By train through Valmalenco

by Marcello Abbiati

On the wall of a peaceful bar in Primolo in the Valmalenco nonchalantly hangs an altimetric profile, carefully drawn by the engineer, Moser (*) and dating back to 1903.

The title page of the project

Hard to believe but, together with a badly worn little book kept in the Pio Rajna Municipal Library in Sondrio, this illustration is one of very few documents to hand down the memory of a project, which could have turned the social and economic history of the Valtellina of the last century upside-down.
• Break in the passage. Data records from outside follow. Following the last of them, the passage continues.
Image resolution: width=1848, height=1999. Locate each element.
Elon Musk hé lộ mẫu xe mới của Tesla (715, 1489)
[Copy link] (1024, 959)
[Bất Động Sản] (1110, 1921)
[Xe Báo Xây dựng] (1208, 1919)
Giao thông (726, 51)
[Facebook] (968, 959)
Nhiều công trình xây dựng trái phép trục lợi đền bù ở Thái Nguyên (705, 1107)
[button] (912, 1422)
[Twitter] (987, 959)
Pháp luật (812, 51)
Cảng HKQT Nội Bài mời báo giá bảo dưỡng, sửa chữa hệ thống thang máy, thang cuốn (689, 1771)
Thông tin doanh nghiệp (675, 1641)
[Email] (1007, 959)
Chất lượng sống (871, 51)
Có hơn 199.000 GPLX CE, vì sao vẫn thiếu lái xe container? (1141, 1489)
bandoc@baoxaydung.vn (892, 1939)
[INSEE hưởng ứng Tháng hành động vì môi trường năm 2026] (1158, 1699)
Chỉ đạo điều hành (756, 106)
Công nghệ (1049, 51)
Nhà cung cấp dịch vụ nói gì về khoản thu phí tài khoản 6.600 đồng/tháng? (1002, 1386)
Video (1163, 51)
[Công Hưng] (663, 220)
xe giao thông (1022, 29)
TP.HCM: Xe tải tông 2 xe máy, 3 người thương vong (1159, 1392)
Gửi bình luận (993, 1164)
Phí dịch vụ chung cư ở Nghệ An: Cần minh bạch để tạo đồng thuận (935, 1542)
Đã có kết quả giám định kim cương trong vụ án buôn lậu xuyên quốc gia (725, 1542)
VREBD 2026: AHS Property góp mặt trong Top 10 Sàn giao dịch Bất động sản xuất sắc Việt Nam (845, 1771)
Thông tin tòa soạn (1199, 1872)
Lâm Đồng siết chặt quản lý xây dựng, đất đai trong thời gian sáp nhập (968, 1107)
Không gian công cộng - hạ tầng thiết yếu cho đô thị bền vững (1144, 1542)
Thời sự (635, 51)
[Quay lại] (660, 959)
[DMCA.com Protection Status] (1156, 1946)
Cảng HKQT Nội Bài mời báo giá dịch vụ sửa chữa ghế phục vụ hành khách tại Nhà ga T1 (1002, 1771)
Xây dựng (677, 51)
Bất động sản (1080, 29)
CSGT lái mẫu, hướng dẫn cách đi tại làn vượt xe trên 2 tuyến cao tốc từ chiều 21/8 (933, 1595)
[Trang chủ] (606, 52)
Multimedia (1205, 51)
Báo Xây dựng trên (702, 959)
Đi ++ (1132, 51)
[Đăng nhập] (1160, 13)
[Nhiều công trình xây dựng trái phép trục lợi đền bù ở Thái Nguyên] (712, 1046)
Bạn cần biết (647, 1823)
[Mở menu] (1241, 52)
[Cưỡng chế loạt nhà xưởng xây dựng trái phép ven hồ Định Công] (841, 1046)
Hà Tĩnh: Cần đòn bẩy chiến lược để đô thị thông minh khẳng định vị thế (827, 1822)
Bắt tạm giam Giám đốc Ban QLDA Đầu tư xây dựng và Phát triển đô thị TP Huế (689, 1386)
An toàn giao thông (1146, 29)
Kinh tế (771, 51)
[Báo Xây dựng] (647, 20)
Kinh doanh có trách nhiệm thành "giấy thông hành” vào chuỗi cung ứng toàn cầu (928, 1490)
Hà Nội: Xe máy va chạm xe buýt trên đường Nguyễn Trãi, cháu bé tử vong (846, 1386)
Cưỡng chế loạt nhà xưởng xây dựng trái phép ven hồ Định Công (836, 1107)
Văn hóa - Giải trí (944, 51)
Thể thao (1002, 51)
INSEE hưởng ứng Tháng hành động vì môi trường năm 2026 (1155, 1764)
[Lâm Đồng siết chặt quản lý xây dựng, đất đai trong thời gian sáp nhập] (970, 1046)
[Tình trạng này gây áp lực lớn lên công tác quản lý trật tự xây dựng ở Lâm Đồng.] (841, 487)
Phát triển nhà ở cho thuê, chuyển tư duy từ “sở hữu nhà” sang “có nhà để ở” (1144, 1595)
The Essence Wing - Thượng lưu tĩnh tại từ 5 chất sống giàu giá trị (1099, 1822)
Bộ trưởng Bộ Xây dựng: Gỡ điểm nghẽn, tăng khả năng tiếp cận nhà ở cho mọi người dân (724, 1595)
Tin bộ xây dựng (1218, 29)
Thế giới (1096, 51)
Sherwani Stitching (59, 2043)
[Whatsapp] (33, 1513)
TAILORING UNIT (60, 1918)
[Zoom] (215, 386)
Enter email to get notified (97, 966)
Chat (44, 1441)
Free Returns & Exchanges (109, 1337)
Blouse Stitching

Carefully drawn up and meticulously and tersely written, the brief report is the work of the engineer, Giacinto Orsatti: printed in the type of the Quadrio in 1903, Railways Link in the Valtellina with the Engadine Railways shows the local result for the Valtellina of a debate and a trend which, between the nineteenth and twentieth century, involved all the nations near the Alpine range. The need to encourage the osmosis of goods and people across the Alps spurred France, the Swiss Confederation, Germany, Kingdom of Italy and the Austrian Hungarian Empire to find alternative vehicles and ways of communication. The traditional methods had become obsolete and unsuitable for the intense flows of trade in a continent with a demographic and economic increase, which had rocketed sky-high. It was, therefore, the second of two major discoveries which characterised the 19th century – photography and the "double T-shaped” girder – to provide the ideal vehicle to safely and rapidly transport large quantities of goods and people over geomorphologically hostile territory: the train.

(Our special thanks go to the owners of the Bar Primolo, who allowed us to scan the illustration for the project.)